A recomendação do MPF destaca que, diante da ausência de mecanismos de recurso e da falta de publicidade de documentos essenciais, existe o risco real de anulação judicial de todo o processo seletivo. Caso isso ocorra, os impactos serão significativos para as comunidades locais que aguardam a liberação de recursos para iniciativas nas áreas de educação, saúde, infraestrutura, saneamento básico e desenvolvimento sustentável.

Para evitar esses danos, o MPF propõe que, mesmo diante das falhas verificadas, os projetos já aprovados na etapa de seleção sejam mantidos, desde que não haja vícios insanáveis. Contudo, recomenda-se a abertura de prazo para que as entidades desclassificadas possam exercer seu direito ao contraditório, garantindo isonomia e segurança jurídica a todos os participantes.

PDRSX e o legado de Belo Monte

Criado originalmente em 2010 por meio do Decreto nº 7.340/2010, e reformulado por decretos posteriores, o Plano de Desenvolvimento Regional Sustentável do Xingu (PDRSX) é uma das contrapartidas mais relevantes associadas à instalação da UHE Belo Monte, uma das maiores hidrelétricas do mundo.
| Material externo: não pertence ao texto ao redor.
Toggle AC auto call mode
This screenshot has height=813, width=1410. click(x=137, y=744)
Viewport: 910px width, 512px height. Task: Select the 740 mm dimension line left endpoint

Seu objetivo é promover compensação socioeconômica e ambiental para os municípios impactados diretamente pela usina.

Com recursos estimados inicialmente em R$ 500 milhões, o plano prevê ações de longo prazo em setores estratégicos e é coordenado por um comitê gestor multiparticipativo, que reúne representantes das três esferas da federação e da sociedade civil.

Apesar de sua importância, o PDRSX tem sido alvo de críticas recorrentes quanto à falta de efetividade, burocracia e pouca participação das comunidades locais nas decisões. O atual processo seletivo, previsto para investir aproximadamente R$ 60 milhões em projetos sociais, é considerado um marco por representar a retomada de investimentos em maior escala após anos de paralisação e reformulações institucionais.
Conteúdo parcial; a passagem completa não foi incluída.